# TJAAG - Research & Analysis (Project #4)
Holden Bruce

For the TJAAG Research & Data project, I will be focused on modeling the relationship between geography, wealth, and admissions.

### Important Consideration
The data is inconsistent. Thomas Jefferson has only released middle school specific admissions data up until the Class of 2022 (2018 data) while reliable family income data from the Census is available up until 2019. 

I do a few things in here to maintain some sort of consistency. Noteably: for admissions statistics, I reuse 2018 (Class of 2020) data when plotting against family income data. 

In [41]:
import geopandas as gpd
import pandas as pd
import numpy as np
import matplotlib.pyplot as plt
from mpl_toolkits.axes_grid1 import make_axes_locatable
import plotly.graph_objects as go
import plotly.express as px
from plotly.subplots import make_subplots

from IPython.display import HTML

middle_schools_areas = gpd.read_file('middle_schools_areas_jan31.shp')
middle_schools_areas

Unnamed: 0,SCHOOL_NAM,CITY,ZIP,Shape__Are,Shape__Len,YEAR,FAM_INCOME,PERC_POVER,TOT_ADMIT,AAP,geometry
0,CARSON,HERNDON,20171,4.090735e+08,140426.247323,2019,187130.689467,0.033291,78,YES,"POLYGON ((-77.38339 38.95260, -77.38322 38.952..."
1,COOPER,MCLEAN,22101,1.230428e+09,236742.140726,2019,351033.548622,0.023015,8,YES,"POLYGON ((-77.32833 39.05769, -77.32816 39.057..."
2,FRANKLIN,CHANTILLY,20151,4.057657e+08,154918.727298,2019,208201.580067,0.016814,0,NO,"POLYGON ((-77.41445 38.92799, -77.41432 38.927..."
3,FROST,FAIRFAX,22032,4.923730e+08,175702.028789,2019,192970.712256,0.016958,22,YES,"POLYGON ((-77.23408 38.86523, -77.23427 38.864..."
4,GLASGOW,ALEXANDRIA,22312,2.349001e+08,80961.006752,2019,132921.286973,0.103446,0,YES,"POLYGON ((-77.16025 38.87394, -77.15826 38.873..."
...,...,...,...,...,...,...,...,...,...,...,...
151,SOUTH COUNTY,LORTON,22079,8.878935e+08,223476.603738,2014,173697.751337,0.000000,5,YES,"POLYGON ((-77.27914 38.74627, -77.27911 38.746..."
152,STONE,CENTREVILLE,20120,5.508739e+08,117370.441464,2014,144352.026112,0.000000,4,NO,"POLYGON ((-77.44312 38.84116, -77.44388 38.840..."
153,THOREAU,VIENNA,22180,4.796591e+08,159064.168701,2014,180484.548503,0.000000,2,NO,"POLYGON ((-77.29700 38.94074, -77.29742 38.940..."
154,TWAIN,ALEXANDRIA,22310,2.417610e+08,84052.257861,2014,139677.655842,0.000000,11,YES,"POLYGON ((-77.10140 38.80352, -77.10136 38.803..."
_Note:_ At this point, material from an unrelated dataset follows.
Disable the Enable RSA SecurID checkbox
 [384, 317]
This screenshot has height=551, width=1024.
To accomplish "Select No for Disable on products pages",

# Total Students Admitted to TJ by Middle School

In [38]:
fig = px.bar(
    middle_schools_areas,
    x=middle_schools_areas.loc[middle_schools_areas['YEAR']=='2017', 'SCHOOL_NAM'], 
    y=middle_schools_areas.loc[middle_schools_areas['YEAR']=='2017', 'TOT_ADMIT'],
    title='Bar Plot of Admssions Statistics for 2017'
)
fig.update_layout(
    xaxis_title='Middle School Name',
    yaxis_title='Number of Students Admitted'
)
fig.show()

In [6]:
from IPython.display import IFrame
IFrame('https://arcg.is/1Cu85W0', width=800, height=500)

## First step:
Plot the admissions data each year against the average family income for that middle school.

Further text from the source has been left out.